Selain itu, jangan sepelekan keberadaan rompi pelampung yang terlihat terlipat rapi dalam jumah cukup banyak di dalam feri. Seumur-umur naik feri berkali-kali, saya tidak peduli sama sekali dengan pelampung tersebut. Tapi begitu tahu kabar kecelakan feri di 2009, saya baru sadar arti pentingnya.
4. Hujan-hujan naik klotok
Berganti ke cerita saat tinggal di Kalsel. Durasi terlama naik perahu alias klotok yang pernah saya alami adalah saat mengikuti wisata susur sungai dengan teman-teman Banjarmasin Traveller.
Waktu itu saat berangkat, saya lihat cuaca sudah cukup mendung. Bahkan gumpalan awannya cukup tebal dan gelap. Sempat saya berpikir barangkali perjalanannya tidak jadi. Namun ternyata saya keliru dan tidak tahu kalau teman-teman Banjarmasin Traveller ini cukup tangguh dan tidak kenal cuaca buruk.
Dan benar saja, saat di tengah-tengah perjalanan, beberapa kali hujan turun. Untungnya di tas ransel saya tersimpan jas hujan tipis yang sengaja saya bawa dan tidak saya tinggal di sepeda motor.Â
Jas hujan tersebut sangat bermanfaat melindungi saya dari hujan. Juga, dari angin dingin selama perjalanan. Saya yang gampang masuk angin pun jadi merasa hangat dan nyaman.
Jadi jika memang akan mengalami perjalanan seperti saya ini, menggunakan sampan tradisional di waktu yang kelihatannya kurang bersahabat, bawalah jas hujan. Barang ini akan cukup melindungi kita dari udara dingin serta air hujan selama perjalanan.

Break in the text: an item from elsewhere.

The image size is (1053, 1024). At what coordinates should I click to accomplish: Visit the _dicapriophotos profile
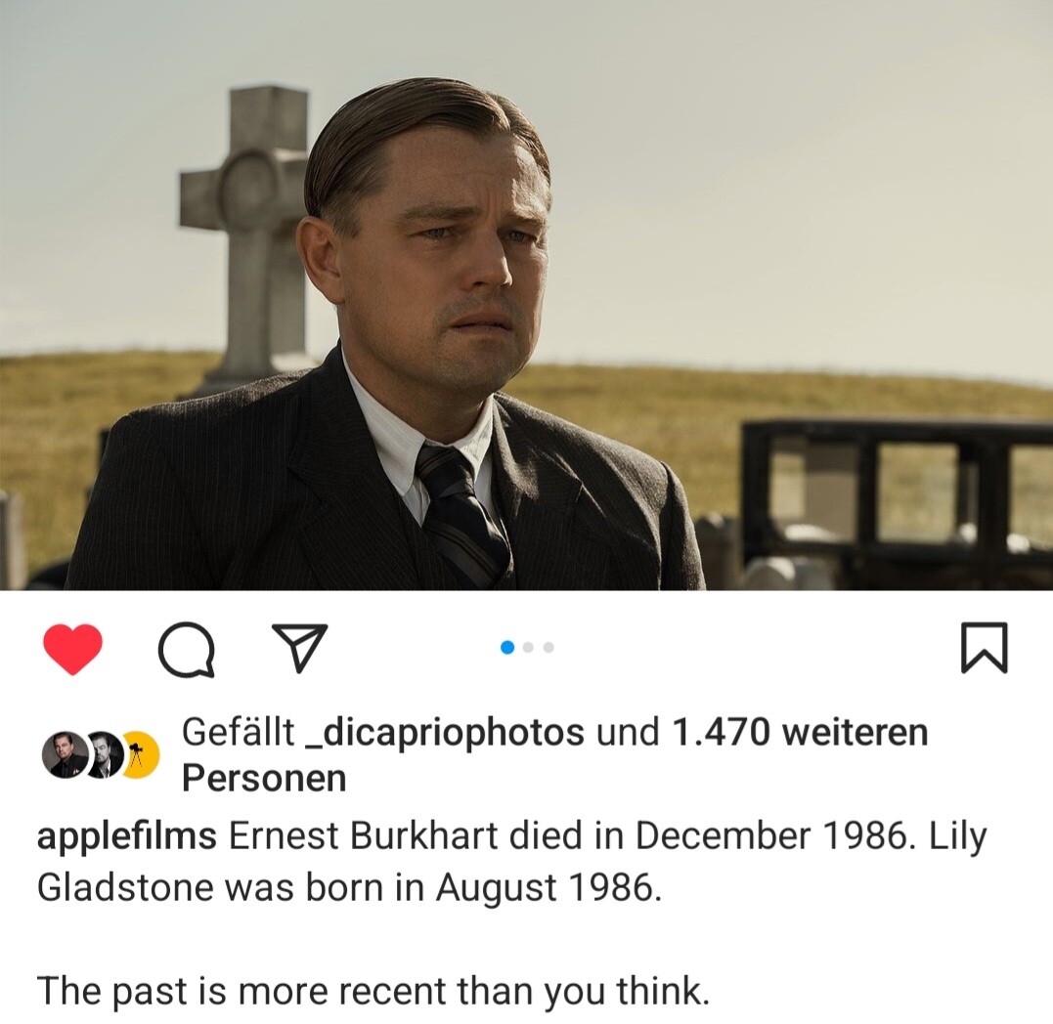[x=445, y=732]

Dari semua pengalaman tadi, satu lagi saran saya jika akan naik moda transportasi air. Bawalah kantong kresek. Kantong ini akan bermanfaat untuk berjaga-jaga melindungi beberapa barang kita yang sangat sensitif terhadap air.
Sedangkan bagi yang mudah mabuk perjalanan dan tidak terbiasa naik alat transportasi air, usahakan isi perut dengan cukup dan minum obat antimabuk sebelum perjalanan naik kapal atau perahu tradisional. Apalagi untuk perjalanan yang cukup lama.